19/11/13

Noche de cinco grados bajo cero

Escondidos tras las maderas que en épocas más cálidas refugian a los guardavidas, abrigados de tobillo a orejas y turnando la pequeña antorcha de boca en boca; la observábamos hipnotizados por su infinita belleza y su reflejo vivo. Desplegaba una manta de plata líquida sobre las olas, tirando su inmenso abrazo en nuestra dirección.

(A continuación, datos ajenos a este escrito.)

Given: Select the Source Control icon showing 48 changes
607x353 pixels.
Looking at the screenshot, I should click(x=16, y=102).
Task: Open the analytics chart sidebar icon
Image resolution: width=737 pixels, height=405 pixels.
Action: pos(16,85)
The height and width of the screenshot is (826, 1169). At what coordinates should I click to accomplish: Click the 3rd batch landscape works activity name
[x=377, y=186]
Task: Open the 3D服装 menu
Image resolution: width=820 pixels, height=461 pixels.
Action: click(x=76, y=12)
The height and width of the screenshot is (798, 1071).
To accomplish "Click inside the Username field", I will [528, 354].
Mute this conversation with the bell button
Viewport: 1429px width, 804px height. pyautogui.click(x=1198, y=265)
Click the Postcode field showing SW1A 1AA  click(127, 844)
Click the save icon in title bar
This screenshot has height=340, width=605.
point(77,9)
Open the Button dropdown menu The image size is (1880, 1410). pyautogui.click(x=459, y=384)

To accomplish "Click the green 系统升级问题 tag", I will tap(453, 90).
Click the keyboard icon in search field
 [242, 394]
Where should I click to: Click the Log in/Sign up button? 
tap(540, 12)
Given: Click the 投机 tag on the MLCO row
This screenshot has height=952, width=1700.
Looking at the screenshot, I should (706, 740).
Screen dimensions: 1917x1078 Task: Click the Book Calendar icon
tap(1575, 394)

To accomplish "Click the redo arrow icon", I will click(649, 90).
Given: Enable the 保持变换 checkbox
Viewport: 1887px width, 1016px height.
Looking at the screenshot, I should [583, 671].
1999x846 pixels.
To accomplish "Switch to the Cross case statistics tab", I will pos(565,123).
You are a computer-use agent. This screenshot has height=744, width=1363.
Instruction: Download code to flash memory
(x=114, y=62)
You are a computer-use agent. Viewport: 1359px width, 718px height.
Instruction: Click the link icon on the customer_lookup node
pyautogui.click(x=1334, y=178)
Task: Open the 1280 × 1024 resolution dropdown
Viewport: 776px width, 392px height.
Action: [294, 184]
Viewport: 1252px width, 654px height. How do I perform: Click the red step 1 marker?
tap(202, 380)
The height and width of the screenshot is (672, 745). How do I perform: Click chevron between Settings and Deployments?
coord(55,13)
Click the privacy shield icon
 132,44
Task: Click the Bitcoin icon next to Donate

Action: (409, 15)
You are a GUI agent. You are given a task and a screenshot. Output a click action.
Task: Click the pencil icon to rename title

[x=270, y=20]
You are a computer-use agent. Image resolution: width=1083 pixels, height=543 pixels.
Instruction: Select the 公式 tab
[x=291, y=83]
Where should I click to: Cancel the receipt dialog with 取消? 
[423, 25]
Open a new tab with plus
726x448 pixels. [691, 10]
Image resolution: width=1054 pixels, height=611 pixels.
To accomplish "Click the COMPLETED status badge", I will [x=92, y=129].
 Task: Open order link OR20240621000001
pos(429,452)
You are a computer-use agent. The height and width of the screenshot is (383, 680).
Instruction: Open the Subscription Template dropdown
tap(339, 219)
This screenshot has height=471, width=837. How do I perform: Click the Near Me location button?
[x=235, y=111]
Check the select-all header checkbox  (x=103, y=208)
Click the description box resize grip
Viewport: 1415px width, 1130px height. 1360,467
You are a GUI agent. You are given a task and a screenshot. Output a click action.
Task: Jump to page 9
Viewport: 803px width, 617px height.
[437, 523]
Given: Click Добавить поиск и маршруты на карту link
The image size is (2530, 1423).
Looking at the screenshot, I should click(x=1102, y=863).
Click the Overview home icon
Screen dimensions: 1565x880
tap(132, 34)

Una vez hubimos bajado, ya cuando la arena halaba mis pies a tierra y el viento intentaba ayudarle, escuché el llamado. Dentro del sueño fui despacio hacia la luz, temiendo por el frío que punzante subiría por las pantorrillas y hasta el pecho (tan temido el frío a veces). Pero coloqué un pie firme tras el otro entre un cruce de olas, y seguí avanzando.
Por un momento fue un punto (cuando estaba calmo) y luego volvió a cubrirlo todo con su manto plateado. El viento, que antes parecía bajar un grado por minuto, soplaba refrescante sobre el rostro. Y las mil agujas que me habían amenazado a lo lejos, eran suaves caricias saladas.
Ese momento, esa energía (la que me impulsaba y la que me llenaba), esa magia, y la sensación indiscutible de escuchar mi nombre entre ráfaga y ola, fue el mejor regalo que pudo darme. Justo ella, tan pálida y hermosa como es, justo esa noche, justo así.

Seré una ilusa soñadora, una juventud dopada bajo delirios de grandeza, una desconección de la realidad a modo de escape; seré como me llamen, pero si no la amase en su lejana frialdad, yo no sería yo y no serían mis párpados los que caen.